As I watched this weeks show, I realized that all America sees is a particular scene—not the full evening or day of a particular event. The fact is that things are occurring before and after every scene that you never see that may change your opinion of a person.
An example of seeing a particular scene and NOT the full event is when you hear Alexis say, “No, I still do it all, I make the kids lunch, give them baths, pick them up from school,” and so on. THIS IS NOT THE WHOLE TRUTH. When Alexis works at Fox 5, she gets up at 5am to work. At that time I get the kids up, get them ready for school, feed them breakfast, and take them to school. During the other times I work two jobs, so sometimes I am not home to help. We’re both there to parent on the weekends, and Alexis will be the ﬁrst to tell you I spend plenty of time with our children. Does this sound familiar to any of you and your schedule? Moms and dads pitch in however they can, when they can to make a household run. Bottom line: It’s called teamwork, and that’s what marriage and child rearing are all about.
I guess my point is, a simple scene can give viewers the impression that Alexis does everything with the kids and Jim does nothing. That’s simply not true. This week I am actually going to defend people on reality TV because many times I feel they are unfairly judged for a “BAD WEEK” and not on what the viewers’ opinion of their overall character is. If you have always seen and known someone to be fair and reasonable, decent, and usually a force for good, GO WITH YOUR GUT and decide what is still true about them based on what you know, not on what you see in simple scenes.
Shouldn’t we practice basic non-judgment like this in life ALL the time?

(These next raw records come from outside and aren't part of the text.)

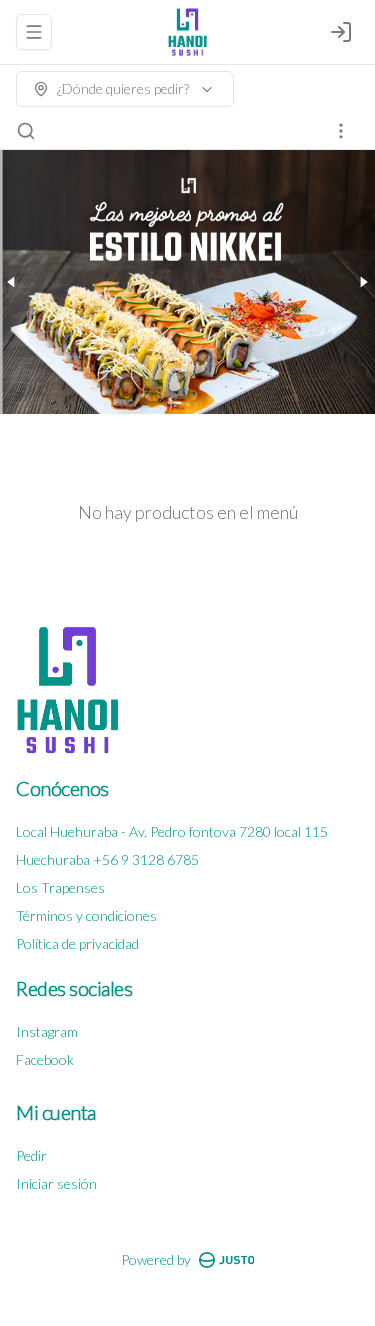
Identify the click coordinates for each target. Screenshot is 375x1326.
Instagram (47, 1031)
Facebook (45, 1059)
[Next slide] (363, 282)
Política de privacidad (77, 943)
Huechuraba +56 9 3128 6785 (107, 859)
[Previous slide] (12, 282)
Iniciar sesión (56, 1183)
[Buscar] (26, 131)
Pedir (31, 1155)
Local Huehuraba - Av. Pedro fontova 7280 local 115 (172, 831)
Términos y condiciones (86, 915)
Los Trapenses (60, 887)
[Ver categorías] (341, 131)
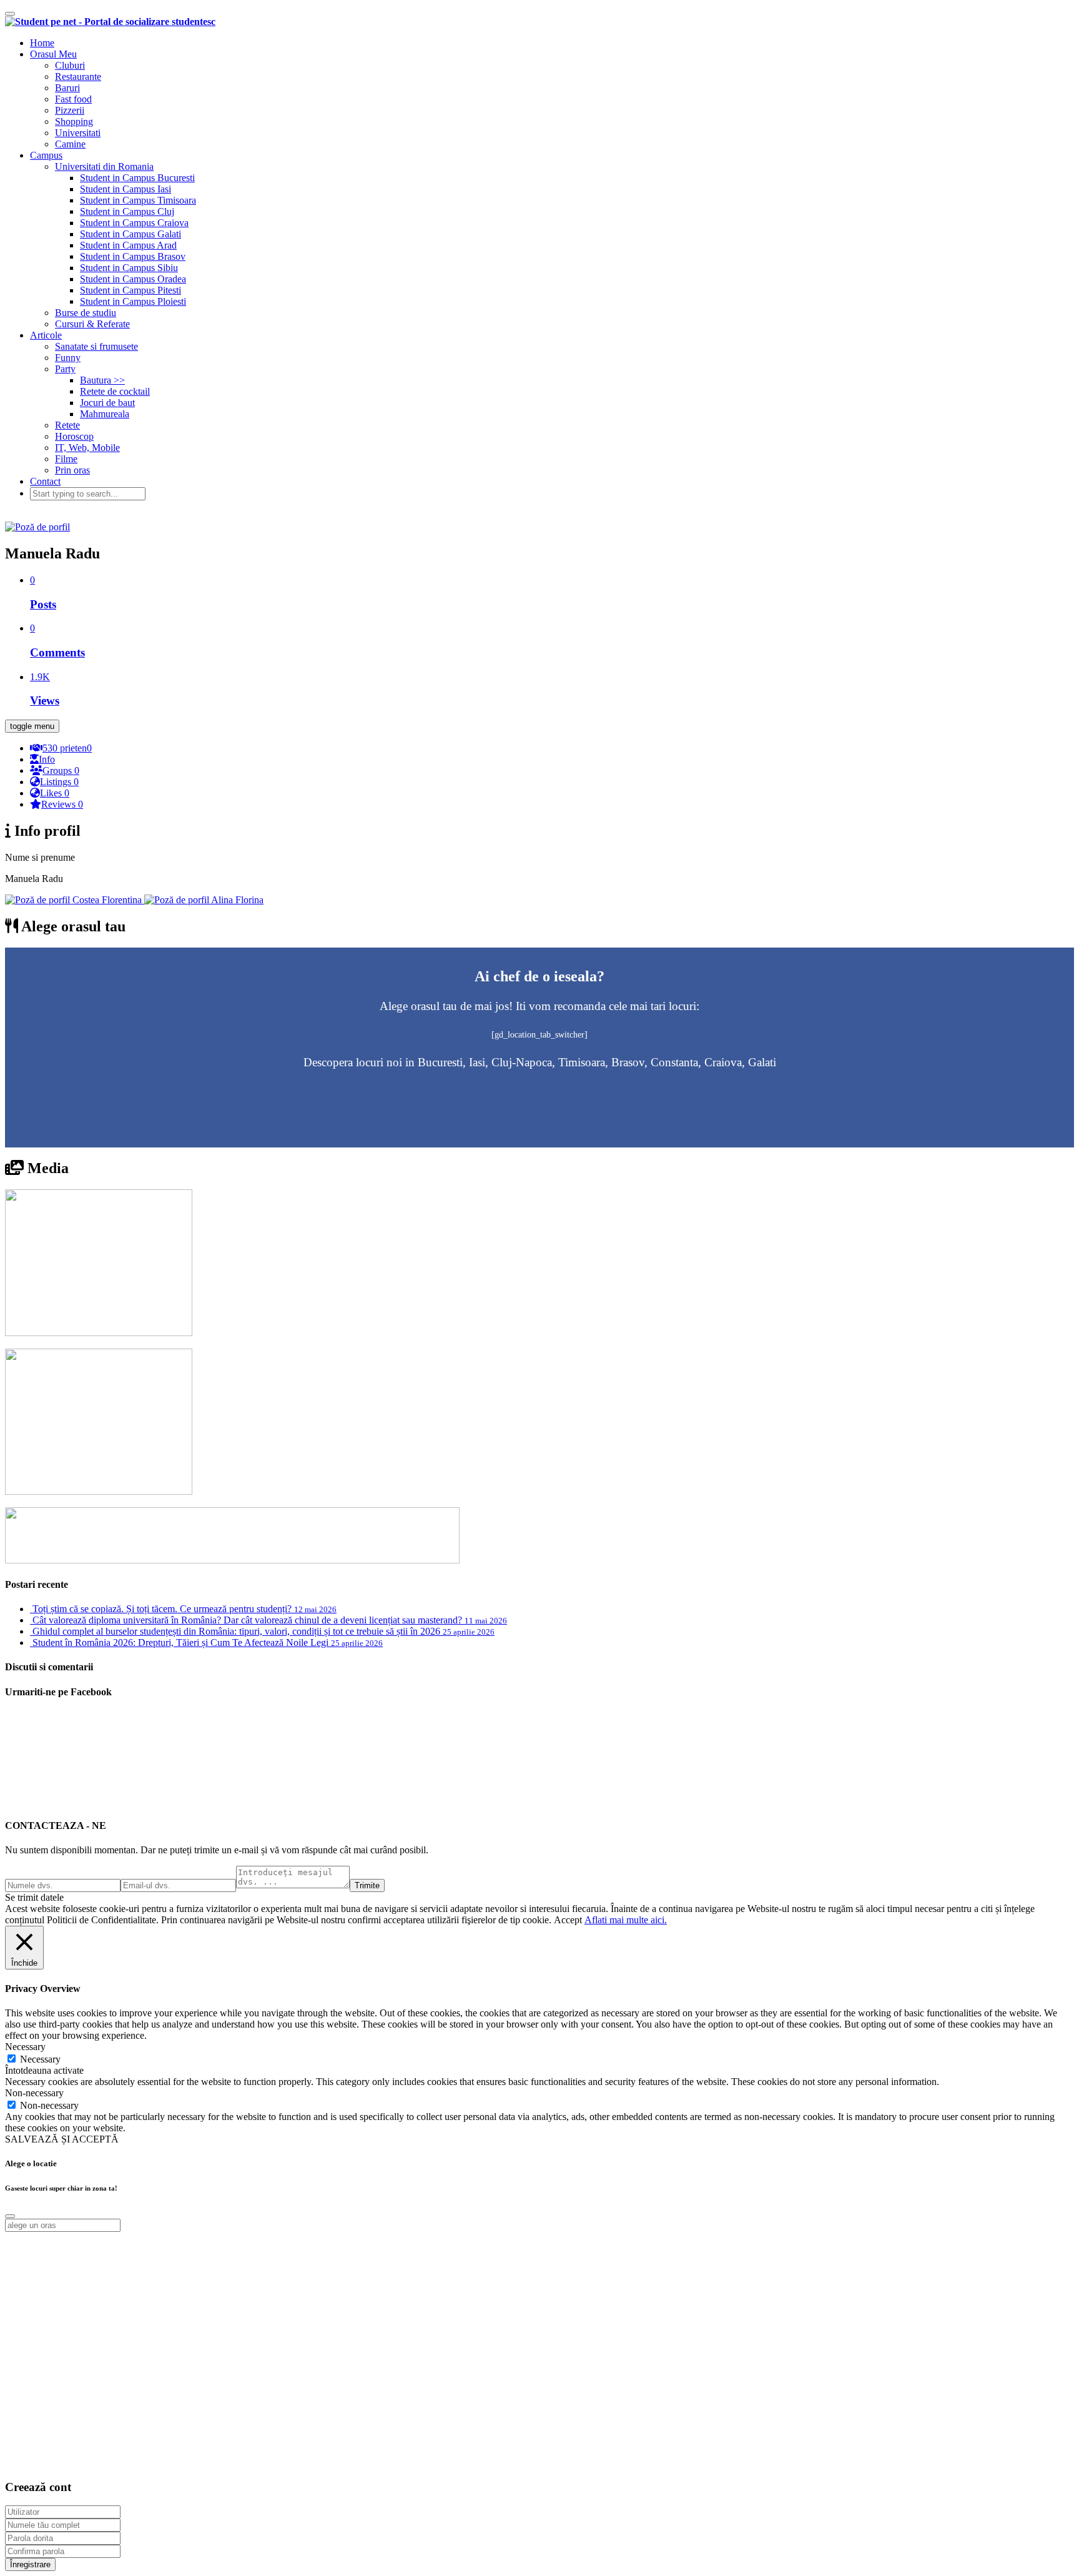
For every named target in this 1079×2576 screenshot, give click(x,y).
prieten (67, 748)
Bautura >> (102, 380)
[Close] (10, 2216)
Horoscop (74, 436)
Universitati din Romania (104, 166)
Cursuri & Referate (92, 324)
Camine (70, 144)
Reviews (62, 804)
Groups (60, 770)
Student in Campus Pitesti (130, 290)
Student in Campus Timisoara (138, 200)
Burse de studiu (85, 312)
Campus (46, 155)
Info (47, 759)
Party (65, 369)
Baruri (67, 87)
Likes (54, 793)
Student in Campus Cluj (127, 211)
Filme (66, 458)
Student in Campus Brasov (132, 256)
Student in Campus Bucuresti (137, 177)
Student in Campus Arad (128, 245)
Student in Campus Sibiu (129, 267)
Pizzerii (69, 110)
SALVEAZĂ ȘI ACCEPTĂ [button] (62, 2139)
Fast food (73, 99)
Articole (46, 335)
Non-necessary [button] (34, 2093)
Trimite (367, 1885)
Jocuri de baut (107, 402)
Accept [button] (568, 1920)
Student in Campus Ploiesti (133, 301)
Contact (45, 481)
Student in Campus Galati (130, 234)
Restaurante (78, 76)
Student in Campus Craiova (134, 222)
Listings (59, 781)
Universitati (78, 132)
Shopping (74, 121)
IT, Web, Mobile (87, 447)
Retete (67, 425)
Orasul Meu (53, 54)
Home (42, 42)
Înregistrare (30, 2564)
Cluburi (70, 65)
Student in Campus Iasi (125, 189)
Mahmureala (104, 414)
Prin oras (72, 470)
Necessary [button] (25, 2046)
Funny (68, 357)
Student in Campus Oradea (133, 279)
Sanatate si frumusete (96, 346)
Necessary (40, 2059)
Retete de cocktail (115, 391)
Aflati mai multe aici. (625, 1920)
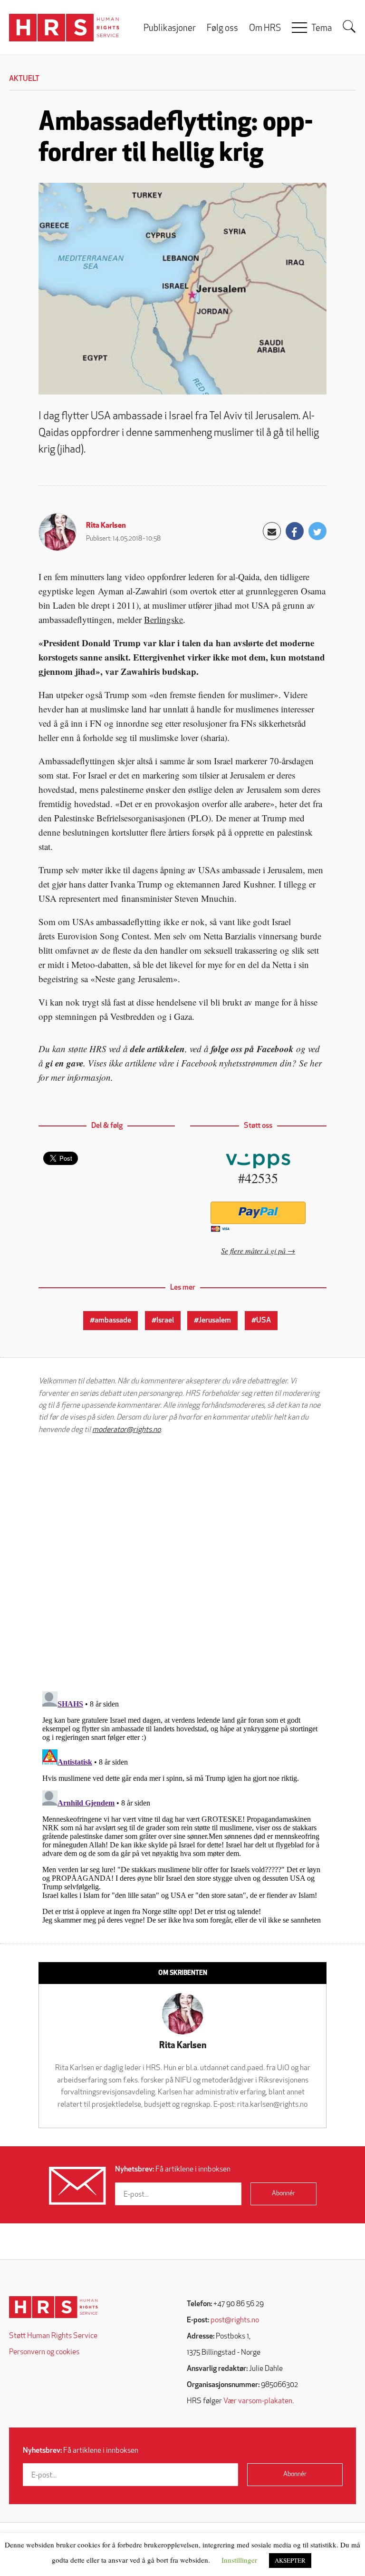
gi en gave (64, 1062)
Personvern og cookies (44, 2352)
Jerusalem (215, 1320)
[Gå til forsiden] (53, 2307)
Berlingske (163, 619)
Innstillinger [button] (239, 2560)
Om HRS (265, 28)
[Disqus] (182, 1563)
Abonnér (283, 2194)
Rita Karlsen (106, 526)
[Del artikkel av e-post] (272, 531)
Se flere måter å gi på (253, 1250)
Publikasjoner (170, 28)
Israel (165, 1320)
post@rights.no (235, 2320)
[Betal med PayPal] (258, 1213)
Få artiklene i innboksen (173, 2169)
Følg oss (222, 28)
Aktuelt (24, 79)
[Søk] (349, 26)
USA (263, 1320)
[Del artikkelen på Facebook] (295, 531)
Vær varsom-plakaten (257, 2401)
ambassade (113, 1320)
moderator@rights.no (126, 1430)
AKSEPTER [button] (290, 2560)
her (316, 1063)
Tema (321, 28)
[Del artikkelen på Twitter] (317, 531)
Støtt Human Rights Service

Too many times we unfairly judge someone who has wronged us, or who we perceive as being in the wrong based on one piece of information we have, rather than trying to ﬁnd out what else might be going on. To take it a step further, we could try and ﬁnd out why they are hurting. Why? Because it is usually when someone is in a great deal of pain that they strike out the hardest and with the least amount of empathy for anyone else around them.
Believe me, I know a lot about hurting, and I have been very tempted to blast particular cast members. But I promise you, if you will just try to look at the underlying reason someone tries to hurt you instead of letting your natural defense mechanism go to work, you will ﬁnd much more peace for yourself. Through understanding the BIG PICTURE instead of a small piece of the puzzle, the anger and frustration that comes along with living in half-truths simply goes away.
I challenge you to watch any of the episodes a second time and really look at the eyes of every cast member (be sure to have a pen and paper.) Focus on the eyes of each person and write down the emotion you sense that person is going through in their life—don’t judge based on what you know about the person, or what you think you know—just look at their expression and try to read the story being told by their eyes. When you are ﬁnished with this exercise, look at your paper and analyze what you have written. I guarantee you, the emotion you wrote down for each individual will be very different from what your perception of his or her overall week on the show was before.
In my opinion, it’s the people who talk about others the most who suffer the most—not those who are being are talked about. Do you really think that when a particular cast member is ﬁnished ﬁlming a scene where they have said something bad or negative about someone else they feel good? I can tell you first hand, no. I don’t claim to have never done this, I just try to be conscious of it, and make an effort not to. Although gossip is popular and good for TV, it is rather immature.
But aren’t we all guilty of negative speech? If you look at the BIG PICTURE again, I think you’ll see that when we gossip, we ultimately hurt ourselves, and we are the ones who look insecure, not those we gossip about.
I leave you with this: If someone in your life has a bad week and reacts harshly toward you, instead of judging them for what you think caused that kind of week for them, try to ﬁnd out what is going on with them and be compassionate—it will be far more rewarding, and may even bring you closer.